Ford Motor Co. said Wednesday it was teaming up with researchers at two US universities to work on obstacles, technical and otherwise, to automated driving.
"To deliver on our vision for the future of mobility, we need to work with many new partners across the public and private sectors, and we need to start today," said Paul Mascarenas, chief technical officer and vice president at Ford.
The Detroit automaker said it would work with the Massachusetts Institute of Technology and Stanford University on Ford's "Blueprint for Mobility," its vision for transportation in 2025 and beyond.
Ford said in a statement the project will build on its automated Ford Fusion hybrid research vehicle unveiled last month and examine "potential solutions for the longer-term societal, legislative and technological issues posed by a future of fully automated driving."
"Working with university partners like MIT and Stanford enables us to address some of the longer-term challenges surrounding automated driving while exploring more near-term solutions for delivering an even safer and more efficient driving experience," Mascarenas said.
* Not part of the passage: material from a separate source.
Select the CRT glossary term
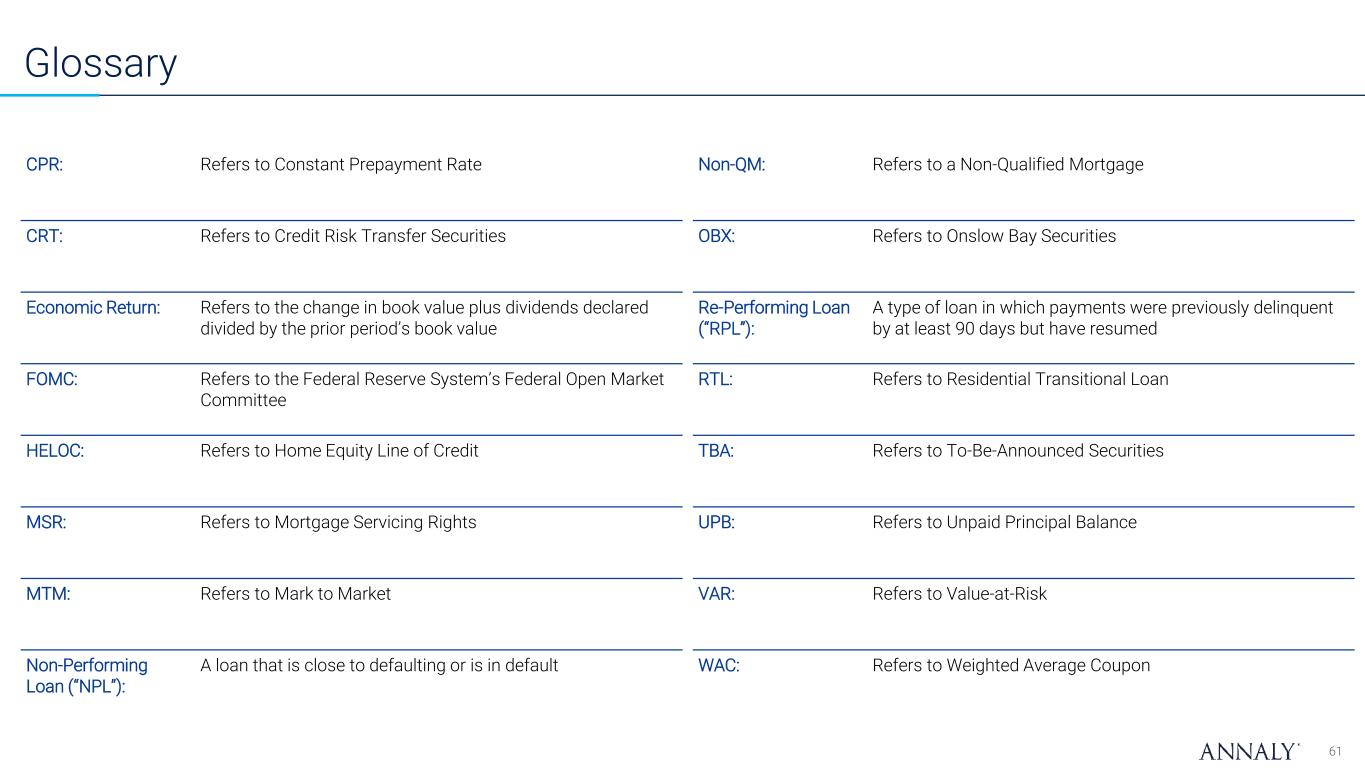Screen dimensions: 1365x768 click(44, 236)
The Ford research car unveiled last month uses the same technology already in some of today's vehicles, but adds sensors to generate a real-time 3D map of the vehicle's surrounding environment.
Ford's research with MIT uses advanced algorithms to help the vehicle learn to predict where moving vehicles and pedestrians could be in the future, according to the Ford statement.
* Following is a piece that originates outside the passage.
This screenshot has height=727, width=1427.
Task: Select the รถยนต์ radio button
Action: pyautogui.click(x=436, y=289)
Working with Stanford, Ford is exploring how the sensors could see around obstacle such as a truck to make evasive maneuvers if needed.
"Our goal is to provide the vehicle with common sense," said Greg Stevens, global manager for driver assistance and active safety at Ford.
"Drivers are good at using the cues around them to predict what will happen next, and they know that what you can't see is often as important as what you can see. Our goal in working with MIT and Stanford is to bring a similar type of intuition to the vehicle."
Google has been testing self-driving cars in several states, and a number of automakers and suppliers have been developing semi-autonomous driving systems, including for parking.